El senador Bernie Sanders fue particularmente directo al asegurar que «el presidente Trump, junto con su aliado de la extrema derecha israelí Benjamín Netanyahu, han iniciado una guerra premeditada, ilegal y anticonstitucional» y denunció al mandatario republicano por «apostar las vidas y tesoros estadounidenses para satisfacer la ambición de décadas de Netanyahu por empujar a los Estados Unidos a un conflicto armado con Irán».

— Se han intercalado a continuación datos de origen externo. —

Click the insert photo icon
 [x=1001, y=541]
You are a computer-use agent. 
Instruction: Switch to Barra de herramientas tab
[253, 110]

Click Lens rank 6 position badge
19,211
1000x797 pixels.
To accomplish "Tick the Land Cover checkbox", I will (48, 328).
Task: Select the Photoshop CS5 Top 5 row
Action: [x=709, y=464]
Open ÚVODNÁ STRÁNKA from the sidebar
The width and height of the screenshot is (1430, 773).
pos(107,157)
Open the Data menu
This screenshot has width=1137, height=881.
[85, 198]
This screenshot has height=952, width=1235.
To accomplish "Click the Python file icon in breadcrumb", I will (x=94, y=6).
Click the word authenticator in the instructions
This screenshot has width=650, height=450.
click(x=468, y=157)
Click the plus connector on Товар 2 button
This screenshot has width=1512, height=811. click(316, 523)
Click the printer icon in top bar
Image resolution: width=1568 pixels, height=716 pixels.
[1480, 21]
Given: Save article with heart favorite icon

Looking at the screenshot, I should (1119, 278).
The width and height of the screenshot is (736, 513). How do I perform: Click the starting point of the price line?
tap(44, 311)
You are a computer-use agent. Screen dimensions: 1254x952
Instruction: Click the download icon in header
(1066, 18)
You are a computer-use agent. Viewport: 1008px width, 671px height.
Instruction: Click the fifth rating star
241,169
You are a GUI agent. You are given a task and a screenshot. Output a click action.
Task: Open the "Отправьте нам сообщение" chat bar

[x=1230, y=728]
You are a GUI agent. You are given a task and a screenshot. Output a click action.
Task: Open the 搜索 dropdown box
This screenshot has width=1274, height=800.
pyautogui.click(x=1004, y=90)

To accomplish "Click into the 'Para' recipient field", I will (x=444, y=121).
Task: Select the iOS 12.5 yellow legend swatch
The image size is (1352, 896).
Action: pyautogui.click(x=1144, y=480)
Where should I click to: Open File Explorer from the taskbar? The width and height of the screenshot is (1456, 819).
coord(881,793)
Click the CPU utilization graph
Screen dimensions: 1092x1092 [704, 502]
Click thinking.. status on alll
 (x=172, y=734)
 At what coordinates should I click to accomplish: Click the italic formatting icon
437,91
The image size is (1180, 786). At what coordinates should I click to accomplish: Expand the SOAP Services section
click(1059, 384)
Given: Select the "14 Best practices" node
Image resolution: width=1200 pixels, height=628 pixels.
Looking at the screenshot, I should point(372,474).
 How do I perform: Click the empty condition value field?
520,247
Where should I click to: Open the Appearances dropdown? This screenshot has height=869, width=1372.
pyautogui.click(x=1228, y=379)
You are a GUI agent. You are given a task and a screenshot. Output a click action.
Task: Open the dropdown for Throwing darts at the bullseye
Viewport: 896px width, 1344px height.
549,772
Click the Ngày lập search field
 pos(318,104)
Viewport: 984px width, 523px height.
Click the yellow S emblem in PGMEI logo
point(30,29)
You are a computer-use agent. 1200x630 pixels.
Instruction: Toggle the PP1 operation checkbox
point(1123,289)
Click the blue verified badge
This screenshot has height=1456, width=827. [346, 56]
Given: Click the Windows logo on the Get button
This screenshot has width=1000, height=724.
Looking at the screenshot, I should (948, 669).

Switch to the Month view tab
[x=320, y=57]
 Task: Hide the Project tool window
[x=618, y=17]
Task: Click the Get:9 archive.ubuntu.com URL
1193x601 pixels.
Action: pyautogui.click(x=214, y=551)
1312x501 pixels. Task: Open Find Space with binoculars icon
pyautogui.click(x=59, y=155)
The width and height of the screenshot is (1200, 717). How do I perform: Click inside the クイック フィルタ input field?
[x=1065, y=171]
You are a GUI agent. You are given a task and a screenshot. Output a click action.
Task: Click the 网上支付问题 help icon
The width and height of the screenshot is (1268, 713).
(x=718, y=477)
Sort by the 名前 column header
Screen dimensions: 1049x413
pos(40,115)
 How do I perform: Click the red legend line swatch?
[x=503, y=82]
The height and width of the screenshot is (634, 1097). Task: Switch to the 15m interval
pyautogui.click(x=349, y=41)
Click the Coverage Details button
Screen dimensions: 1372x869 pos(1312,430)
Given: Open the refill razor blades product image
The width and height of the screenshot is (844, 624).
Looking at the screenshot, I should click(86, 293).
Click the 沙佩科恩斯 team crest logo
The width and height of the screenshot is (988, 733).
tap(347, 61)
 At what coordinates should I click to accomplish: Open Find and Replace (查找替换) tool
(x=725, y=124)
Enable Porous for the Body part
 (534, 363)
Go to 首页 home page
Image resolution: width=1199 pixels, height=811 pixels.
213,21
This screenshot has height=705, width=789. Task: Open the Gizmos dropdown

«La Constitución de los Estados Unidos es clara. Es el Congreso el que declara la guerra, no el presidente actuando unilateralmente», aseveró el senador demócrata y agregó que «este ataque contra Irán implica una clara violación al derecho internacional y fomentará el incremento de la inestabilidad en un mundo cada vez más peligroso… Trayendo la anarquía internacional, muerte, destrucción y miseria humana».
A las palabras de Sanders, se sumaron las de la representante por el primer distrito de Nuevo México, Melanie Stansbury, quien al hacer referencia al ataque contra Irán fue tajante: «No se equivoquen: esto es ilegal. El pueblo estadounidense ha sido claro: no quiere otra guerra en Medio Oriente; quiere atención médica, vivienda asequible y cuidados para nuestras comunidades».